23 Ocak 2013 Çarşamba

Ahmet Ümit- İstanbul Hatırası

İstanbul'a taşınma fikrinin korkunç geldiği günlerde İstanbul'un güzelliklerini öğrenmek adına başladığım kitaptı İstanbul Hatırası. Elimde uzun süre sürünen, yani bir türlü bitiremediğim kitaplardan birisi de bu oldu. Kitap akıcı, sürükleyici yani elde o kadar uzun süre kalmasında yazarın, kurgunun, anlatım dilinin hiçbir suçu yok. Tüm suç zamanda, ve işe giderken çekmek zorunda olduğum meşakkatli yolda. Ha bir de kitap büyük olunca çantada taşıma fikri cazip gelmiyor tabi. İşte tüm bu bahanelerden dolayı kitabı çok uzun sürede bitirebildim.

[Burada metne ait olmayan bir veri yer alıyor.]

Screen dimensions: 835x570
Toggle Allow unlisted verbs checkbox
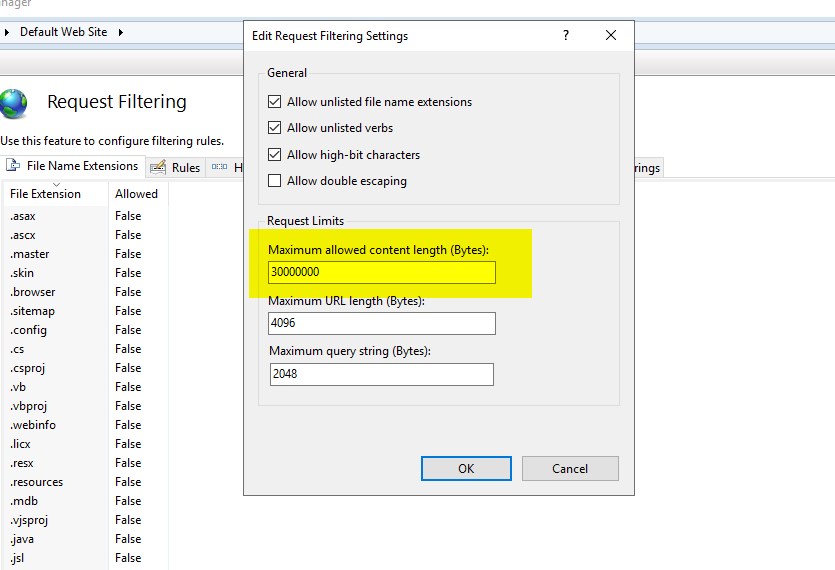point(275,128)
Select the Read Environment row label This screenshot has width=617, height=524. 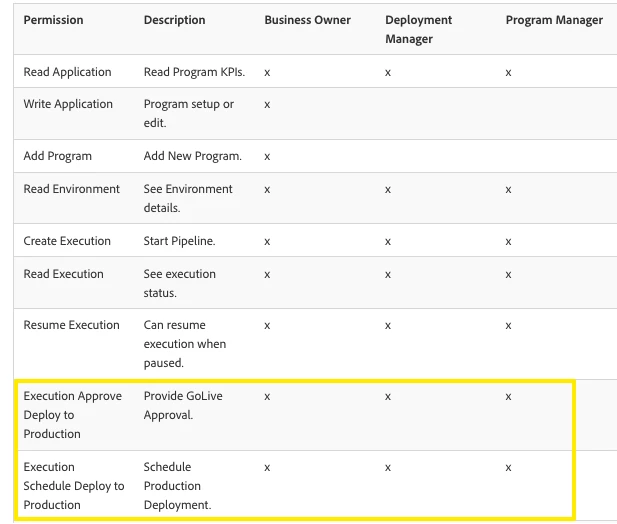[71, 189]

Kitap, İstanbul' da Kral Byzas zamanından başlayarak günümüze kadar uzanan tarihi öneme sahip yapılara bırakılan yedi adet cesedin peşinden iz sürerek, bu seri cinayeti çözmeye çalışan Komiser Nevzat ve arkadaşlarının macerasını anlatıyor. Cesetlerin avuçlarına  bıraktıkları, her biri, bir kral adına basılmış olan sikkelerden yola çıkarak  diğer cesedi nereye bırakabileceklerini bulmaya çalışan Komiser Nevzat, karısını ve çocuğunu bir trafik kazasında kaybetmiş ve bir meyhane sahibi olan Eviugana ile hayata yeni yeni tutunmaya başlamış bir polis. Çocukluk arkadaşları olan veteriner Demir ve şair Yekta ile işinden vakit bulduğunca görüşen Nevzat'ın macerasını takip ederken, yalnızca bu üçlü arasında bilinen ve yaşanmış geçmiş olaylara tanık oluyoruz. Bir taraftan cinayeti çözmeye çalışırken, diğer taraftan Nevzat' ın hayatını öğreniyor, diğer taraftan da İstanbul' un hiç bilinmedik tarihini keşfediyorsunuz. Yani çok yönlü bir kitap. Bu yüzden yalnızca Polisiye romanı dersem, kitaba çok büyük haksızlık etmiş olurum. Dediğim gibi, İstanbul ve hiç bilinmedik tarihi ile ilgili çok güzel bilgiler veriyor. Özellikle İstanbul' da uzun zamandır yaşamış ve adı geçen tüm o yerleri gezmiş görmüşseniz, okurken hayal etmesi daha kolay olabilir ve daha heyecanlı gelebilir. Ama ben bahsettiği yerlerin çok azını gördüğüm için, kafamda canlandırmam biraz zor oldu. Bu yüzden tüm o yerlere gittikten sonra kitabı tekrar sindirerek okumayı planlıyorum.
Kitabın sonuna kadar cinayetin asıl nedeni ve katilerin kim olduğunu öğrenemiyorsunuz. Fakat kurgu o kadar güzel olmuş ki, kitaptaki herkesten şüpheleniyorsunuz. Ortaya çıkan katillerinse ters köşe yapmasından bahsetmiyorum bile. Öyle bir kitaba, böyle bir son yakışırdı zaten. Kesinlikle tavsiye edeceğim bir kitap. Özellikle istanbuldaki Çemberlitaş, Sarayburnu, Topkapı sarayı, Ayasofya, Sultanahmet'i ve aklıma gelmeyen bir kaç yeri daha gezmiş görmüş tarihi hakkında bilginiz varsa hemen alın okuyun derim.. 
Ben sonunda daha mutlu olmayı isterdim hani bi kitabı bitirince elinizde evirip çevirirken suratınızda aptal bi gülümeseme oluşur ya onu yaşayamadım bu kitapta, çok üzüldüm, yani hem sevindim hem üzüldüm. Biraz farklı bir sondu. Ama sanırım aralıkları uzun tutarak okumamam sayesinde çok da derinden sarsılmadım. Bana en büyük etkisiyse, zaten merak ettiğim yerlerin tarihi hakkında azıcık bilgi sahibi olunca daha çok merak etmeye başladım. Daha çok öğrenmek, daha çok gidip görmek istedim.. Okuyun, öğrenin, meraklanın derim... 

1 yorum:

  1. yaa konusu şahaneymiş. sen okuyorsun diye gördümdü goodreads'te. ismini de görünce o zaman peh dedimdi, herhalde böyle romantik dramatik birşeydir zannettim. süper görünüyor ki böyle. ben de okuyayım.